Jackson v. North Broward County Hospital District

Jackson v. North Broward County Hospital District
Florida District Courts of Appeal · Decided February 9, 2000 · Bailey, Gross, Jennifer, Stevenson
766 So. 2d 256; 2000 Fla. App. LEXIS 1040; 2000 WL 140372 (Southern Reporter, Second Series)

Jackson v. North Broward County Hospital District

Opinion of the Court

STEVENSON, J.

This is an appeal from an order dismissing with prejudice Dr. Roosevelt Jackson’s eight-count “Supplemental Third Amended” complaint naming as defendants North Broward Hospital District and nine colleagues. The complaint essentially stemmed from the suspension of Jackson’s hospital privileges in 1988 and 1992 and the termination of those privileges in 1995. We affirm the order of dismissal in all respects except for the dismissal with prejudice of count II to the extent that it attempts to state a cause of action for violation of the equal protection clause under section 1983 and count IV which attempts to state a claim for defamation. While the trial judge has been commendably patient with Jackson’s pro se attempt to state a cause of action and even tried to assist Jackson by bringing certain relevant case law to Jackson’s attention, we believe that Jackson should be given one more opportunity to state a proper claim as to the aforementioned counts.

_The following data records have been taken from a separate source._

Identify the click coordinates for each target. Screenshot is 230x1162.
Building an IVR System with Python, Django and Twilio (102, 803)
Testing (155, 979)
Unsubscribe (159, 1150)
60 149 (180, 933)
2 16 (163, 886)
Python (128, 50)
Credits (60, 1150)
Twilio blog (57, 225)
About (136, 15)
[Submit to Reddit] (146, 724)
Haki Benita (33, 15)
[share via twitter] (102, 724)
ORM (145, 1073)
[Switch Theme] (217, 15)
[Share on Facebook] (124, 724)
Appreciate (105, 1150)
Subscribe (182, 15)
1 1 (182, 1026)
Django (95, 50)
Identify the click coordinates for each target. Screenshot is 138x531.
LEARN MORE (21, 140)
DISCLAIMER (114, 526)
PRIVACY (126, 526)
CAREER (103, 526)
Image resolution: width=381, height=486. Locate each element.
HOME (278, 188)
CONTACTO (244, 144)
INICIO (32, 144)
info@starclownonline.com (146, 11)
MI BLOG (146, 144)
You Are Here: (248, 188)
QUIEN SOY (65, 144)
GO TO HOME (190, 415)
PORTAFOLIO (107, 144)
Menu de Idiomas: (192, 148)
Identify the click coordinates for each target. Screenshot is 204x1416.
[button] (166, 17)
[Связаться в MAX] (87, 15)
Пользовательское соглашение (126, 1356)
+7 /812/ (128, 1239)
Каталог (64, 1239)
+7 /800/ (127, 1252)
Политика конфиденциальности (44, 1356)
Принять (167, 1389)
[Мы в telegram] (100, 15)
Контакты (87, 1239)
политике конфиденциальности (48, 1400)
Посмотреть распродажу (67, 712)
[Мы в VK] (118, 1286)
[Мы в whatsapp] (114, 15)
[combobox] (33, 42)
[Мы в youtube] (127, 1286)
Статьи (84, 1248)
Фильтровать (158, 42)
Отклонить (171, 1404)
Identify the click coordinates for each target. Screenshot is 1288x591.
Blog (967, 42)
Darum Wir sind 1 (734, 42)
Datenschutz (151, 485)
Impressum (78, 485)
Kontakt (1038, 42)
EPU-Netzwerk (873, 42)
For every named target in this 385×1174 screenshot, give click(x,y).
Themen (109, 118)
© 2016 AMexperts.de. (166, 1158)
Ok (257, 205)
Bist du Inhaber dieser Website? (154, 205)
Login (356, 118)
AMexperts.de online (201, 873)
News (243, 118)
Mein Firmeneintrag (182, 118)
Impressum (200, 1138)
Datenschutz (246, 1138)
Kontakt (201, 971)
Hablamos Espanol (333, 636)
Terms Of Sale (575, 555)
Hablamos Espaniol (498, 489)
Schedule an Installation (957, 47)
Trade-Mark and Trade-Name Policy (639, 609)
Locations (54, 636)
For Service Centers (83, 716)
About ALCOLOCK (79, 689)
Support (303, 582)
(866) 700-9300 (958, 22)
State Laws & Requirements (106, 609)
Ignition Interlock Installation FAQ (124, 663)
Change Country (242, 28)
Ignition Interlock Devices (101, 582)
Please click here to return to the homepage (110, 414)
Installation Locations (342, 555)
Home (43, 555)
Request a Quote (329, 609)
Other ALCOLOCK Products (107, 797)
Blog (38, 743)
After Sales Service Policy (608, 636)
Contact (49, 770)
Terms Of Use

As to the defamation count, not only does Jackson’s complaint fail to specifically identify the persons to whom the allegedly defamatory comments were made, the complaint also fails to link a particular remark to a particular defendant. See, e.g., Valencia v. Citibank Int’l, 728 So.2d 330 (Fla. 3d DCA 1999); Buckner v. Lower Fla. Keys Hosp. Dist. 403 So.2d 1025 (Fla. 3d DCA 1981), review denied, 412 So.2d 463 (Fla. 1982). The most glaring deficiency in the equal protection count is the absence of any allegations of state action and purposeful discrimination on the basis of race. See Schreiner v. McKenzie Tank Lines, Inc., 432 So.2d 567, 568 (Fla. 1983)(recognizing that, the equal protection clause “protects against discrimination by ‘states,’ and ‘erects no shield against merely private conduct, however discriminatory or wrongful’ ’’Xquoting Shelley v. Kraemer, 334 U.S. 1, 13, 68 S.Ct. 836, 92 L.Ed. 1161 (1948)); see also Village of Arlington Heights v. Metropolitan Hous. Dev. Corp., 429 U.S. 252, 265, 97 S.Ct. 555, 50 L.Ed.2d 450 (1977)(“Proof of racially discriminatory intent or purpose is required to show a violation of the Equal Protection Clause.”); McKinley v. State, 650 So.2d 1052, 1054 (Fla. 2d DCA 1995)(reeognizing that violation of equal protection clause requires purposeful discrimination).

Accordingly, the judgment on review is affirmed in part, reversed in part and remanded.

GROSS, J., and BAILEY, JENNIFER D., Associate Judge, concur.